Do ponto de vista da estrutura, hoje correm duas leituras. Ou Passos decide que avança mesmo para congresso, independentemente das autárquicas, e põe termo à sua “reflexão” depressa; ou vai arrastando a espera de modo a adiar o avanço de Rio e dar tempo a uma alternativa para alinhar o que há de aparelho passista.
Dentro do quadro da sucessão veem-se também duas opções. Por um lado, alguém com estatuto senatorial e popularidade nacional para segurar o barco, perfilando-se Pedro Santana Lopes como melhor hipótese. “Não deixou de estar próximo das bases, das populações, das terras. A provedoria de uma Santa Casa proporciona isso. Fá-lo com naturalidade”, observa fonte próxima do referido ao i.
Por outro lado, contempla-se a alternativa de uma geração mais jovem – com os olhos também em 2019 – avançar para marcar terreno e sustentar posição no aparelho. Em qualquer das circunstâncias – com regresso senatorial, promoção geracional ou persistência de Passos Coelho –, uma coisa é certa: não se quer entregar o partido de bandeja a Rui Rio.
Ontem, segundo o semanário “Expresso”, o social-democrata reuniu-se com os seus conselheiros mais próximos, Manuela Ferreira Leite, Ângelo Correia, Feliciano Barreiras Duarte e Nuno Morais Sarmento.
A decisão é minha e é bom que o saibam
“Aquilo que resultar da minha decisão dependerá da minha reflexão.” Foi assim que Pedro Passos Coelho se pronunciou sobre a sua recandidatura – ou não recandidatura – à liderança do PSD, ontem, à saída do Palácio de Belém.
A reunião da sua comissão política, que ainda não se dera, e o conselho nacional do partido, que será esta noite, não têm, então, influência direta na introspeção do líder da oposição.

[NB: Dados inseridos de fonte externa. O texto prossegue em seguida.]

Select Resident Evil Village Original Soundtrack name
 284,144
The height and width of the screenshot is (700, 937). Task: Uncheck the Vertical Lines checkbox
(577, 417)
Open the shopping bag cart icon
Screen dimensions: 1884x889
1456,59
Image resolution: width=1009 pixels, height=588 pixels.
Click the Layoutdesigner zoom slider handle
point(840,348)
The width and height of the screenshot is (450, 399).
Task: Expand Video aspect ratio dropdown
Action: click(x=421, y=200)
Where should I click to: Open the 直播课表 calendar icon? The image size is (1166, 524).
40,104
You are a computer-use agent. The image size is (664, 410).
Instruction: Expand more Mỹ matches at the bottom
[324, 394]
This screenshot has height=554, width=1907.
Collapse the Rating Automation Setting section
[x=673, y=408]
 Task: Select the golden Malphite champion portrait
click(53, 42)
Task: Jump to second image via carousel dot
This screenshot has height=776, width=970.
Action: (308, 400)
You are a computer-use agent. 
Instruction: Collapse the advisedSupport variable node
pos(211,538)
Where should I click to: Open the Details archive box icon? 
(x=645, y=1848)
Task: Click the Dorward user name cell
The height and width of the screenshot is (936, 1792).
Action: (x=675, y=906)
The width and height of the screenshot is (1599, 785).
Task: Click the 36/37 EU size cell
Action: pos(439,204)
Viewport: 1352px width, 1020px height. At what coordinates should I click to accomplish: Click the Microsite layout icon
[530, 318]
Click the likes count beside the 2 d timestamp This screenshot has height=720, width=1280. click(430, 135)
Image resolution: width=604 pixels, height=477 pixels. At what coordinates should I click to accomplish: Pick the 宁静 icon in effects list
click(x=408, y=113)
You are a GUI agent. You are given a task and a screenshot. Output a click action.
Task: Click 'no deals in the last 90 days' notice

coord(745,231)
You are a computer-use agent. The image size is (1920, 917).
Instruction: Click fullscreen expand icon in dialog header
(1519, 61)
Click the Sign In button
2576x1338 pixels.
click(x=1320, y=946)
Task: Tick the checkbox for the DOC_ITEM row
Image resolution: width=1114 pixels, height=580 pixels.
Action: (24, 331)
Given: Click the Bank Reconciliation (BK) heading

Passos foi recebido como líder do PSD pelo Presidente da República, Marcelo Rebelo de Sousa, assim como os demais homólogos, na “ressaca” dos resultados autárquicos.
Para o ex-primeiro-ministro trata-se de uma “questão prematura” a que envolve o seu futuro à frente do partido, apesar de as eleições para o cargo e o próximo congresso interno estarem aí à porta.
Segundo Passos, as eleições locais e a derrota do Partido Social Democrata nestas não foram sequer tema da audiência com Marcelo Rebelo de Sousa. “Não falámos de eleições autárquicas, trocámos impressões sobre a situação portuguesa e europeia, no essencial dentro da perspetiva do quadro económico-financeiro”, disse Passos, que não muda a preferência pelas temáticas orçamentais, preferindo-as àquilo que desconsidera como “análise política”.